**ENTRIES PROVIDED:**

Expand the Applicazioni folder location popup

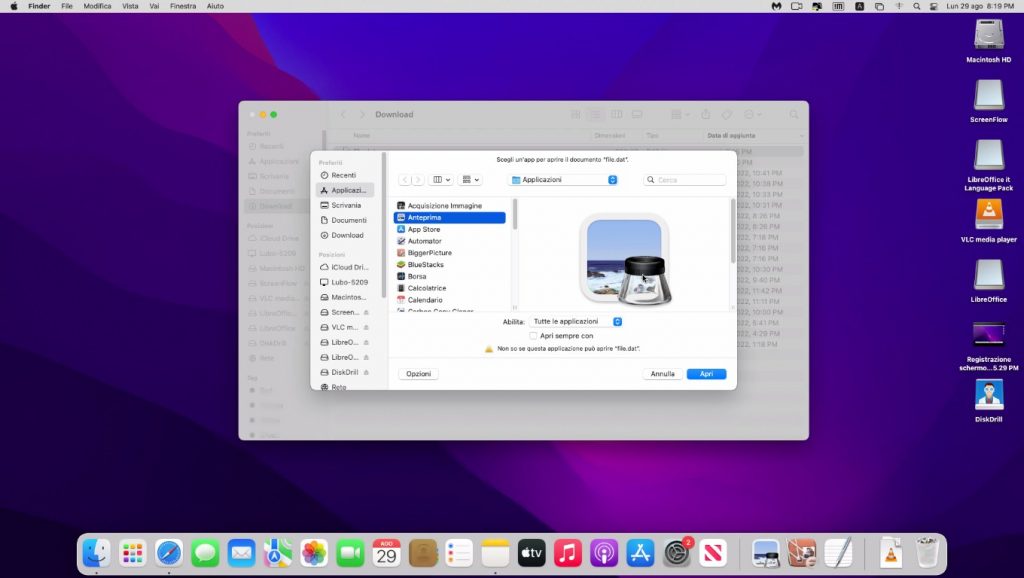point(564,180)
...
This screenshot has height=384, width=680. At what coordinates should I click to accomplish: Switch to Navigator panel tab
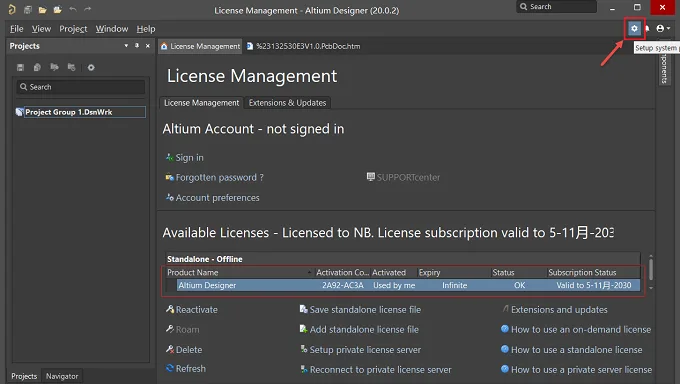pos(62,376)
==
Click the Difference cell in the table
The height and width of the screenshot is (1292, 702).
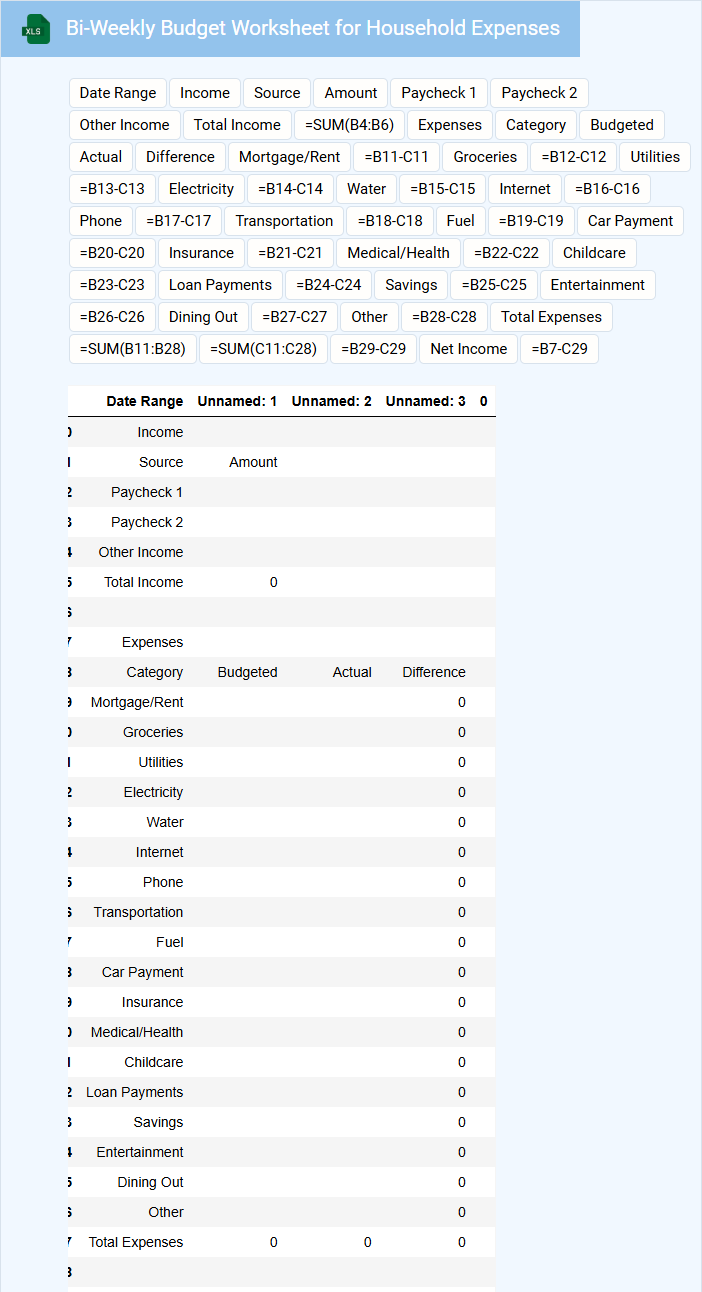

**WHAT TO DO:** Copy every row from the line containing "Expand the Applicazioni folder location popup" down to the line containing "point(564,180)", swapping "folder" for "directory" and keeping everything else the same. Leave the pictures out.

**TASK SOLUTION:**
Expand the Applicazioni directory location popup

point(564,180)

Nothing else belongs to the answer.